Leal, entre suas referências (foto: arquivo pessoal SL) |
(Sidney Leal é o cara. Conheci-o quando o poeta Mano Cákis me convidou
para participar do Sarau Literatura Nossa, em Suzano, SP. A afinidade surgiu
espontaneamente e logo de cara. Conversamos, falamos dos “malditos” da
literatura, do Brasil e do mundo, falamos de outros malditos, no cinema, na
música, na filosofia, na arte em geral.
De posse de seu livro Minhas Histórias de Mistério,
Terror e Morte, pude perceber não só a influência de seus ´mestres´ mas,
principalmente, o talento natural que o cerca e o eleva.
Foi a partir da leitura desse escritor tão peculiar e de nossa troca
intensa de impressões sobre a arte e a vida, que achei legal entrevistá-lo,
para conhecê-lo e divulgá-lo.)
1) Quem é Sidney Leal?
Mais um escritor neste mar de criatividade que é nosso país.
2) Quando você começou as primeiras rascunhações, digamos,
"literárias"?
Em 2006 escrevi
um poema descompromissado, no retorno da faculdade:
“Cavaleiro Errante”
Eu queria ser um cavaleiro errante
de morada inconstante
com uma citara nas costas
e uma espada na cintura
atraído por cidade com cheiro de aventura
Ou pelo sorriso insinuante de uma bela dama.
de morada inconstante
com uma citara nas costas
e uma espada na cintura
atraído por cidade com cheiro de aventura
Ou pelo sorriso insinuante de uma bela dama.
Mostrei a um professor e me surpreendi com a reação dele, em relação a eu
mesmo ter escrito o poema e o fato dele ter gostado.

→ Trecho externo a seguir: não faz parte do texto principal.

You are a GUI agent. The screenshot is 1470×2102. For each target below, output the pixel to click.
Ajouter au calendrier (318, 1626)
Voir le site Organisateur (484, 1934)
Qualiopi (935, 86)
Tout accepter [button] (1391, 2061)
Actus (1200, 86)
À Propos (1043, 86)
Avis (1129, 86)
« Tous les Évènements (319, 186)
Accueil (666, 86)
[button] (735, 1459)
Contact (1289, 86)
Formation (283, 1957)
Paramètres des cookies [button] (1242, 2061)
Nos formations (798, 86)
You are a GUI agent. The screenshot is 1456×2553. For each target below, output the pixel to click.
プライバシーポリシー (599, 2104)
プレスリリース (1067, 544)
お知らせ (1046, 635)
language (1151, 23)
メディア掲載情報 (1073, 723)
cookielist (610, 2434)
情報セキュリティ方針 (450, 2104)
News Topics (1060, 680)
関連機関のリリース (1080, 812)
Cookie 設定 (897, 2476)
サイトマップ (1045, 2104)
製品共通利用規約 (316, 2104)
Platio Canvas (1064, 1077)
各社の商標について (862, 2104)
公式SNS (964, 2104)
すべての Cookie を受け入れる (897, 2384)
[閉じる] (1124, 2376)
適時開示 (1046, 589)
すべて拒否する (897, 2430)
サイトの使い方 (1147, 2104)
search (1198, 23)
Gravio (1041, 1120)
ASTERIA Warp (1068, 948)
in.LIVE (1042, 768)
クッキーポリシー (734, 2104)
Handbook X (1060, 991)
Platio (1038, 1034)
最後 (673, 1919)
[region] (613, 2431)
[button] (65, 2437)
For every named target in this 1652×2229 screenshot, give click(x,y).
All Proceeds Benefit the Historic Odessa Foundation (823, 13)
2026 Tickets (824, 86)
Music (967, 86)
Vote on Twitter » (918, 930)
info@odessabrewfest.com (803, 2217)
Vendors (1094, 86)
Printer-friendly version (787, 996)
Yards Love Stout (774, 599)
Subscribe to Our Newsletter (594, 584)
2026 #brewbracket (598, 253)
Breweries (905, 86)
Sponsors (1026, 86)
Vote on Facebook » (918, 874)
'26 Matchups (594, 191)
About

Durante o trabalho me veio a ideia de escrever uma história, isso
resultou no meu primeiro conto chamado "O Silva Negro" que, se Deus
quiser, nunca verão, pois é muito ruim. Rs Daí não parei mais e um ano depois
rascunhava como seria meu livro de contos mas me vinham questionamentos. Como
eu queria escrever sendo que não conhecia os grandes mestres!?
Minha mãe trabalhou durante muitos anos como empregada doméstica na casa
de uma família japonesa. Lá aprendi a ler e desenvolvi o gosto pela leitura com
uma filha deles que até hoje chamo de tia. Mas, como eu dizia, “como poderia
escrever sendo que não conhecia os mestres e seus livros”?
Parece incrível mas semanas depois essa ´tia´ ligava pra mim querendo
saber se tinha interesse em ficar com os livros dela da época da faculdade!
Fiquei feliz e assustado. Agora sim poderia estudar os mestres e suas
obras, com boas referências, desenvolver uma técnica de escrita.
Hoje posso afirmar que a escrita do mestre Machado de Assis não se limita
apenas à literatura mais divulgada. Existem contos dele que são de arrepiar e
mostram um Machado livre de ´cabrestos´ literários que infelizmente o marcam.
Entre estes contos cito alguns: "A Igreja do Diabo" (conto mais
cômico), "Vida Eterna" e "A Causa Secreta". E outros
autores como outro mestre, Álvares de Azevedo com o seu inesquecível conto
"Noite na taverna" e suas poesias tristes e reflexivas.
Não podemos deixar de fora mais um mestre, Aluísio Azevedo, com seu conto
fantástico "Demônios", que apesar do nome é de uma criatividade e de
uma escrita sem igual, lembrando que falamos de um texto escrito em 1891! E
outros mestres da literatura aqui não citados.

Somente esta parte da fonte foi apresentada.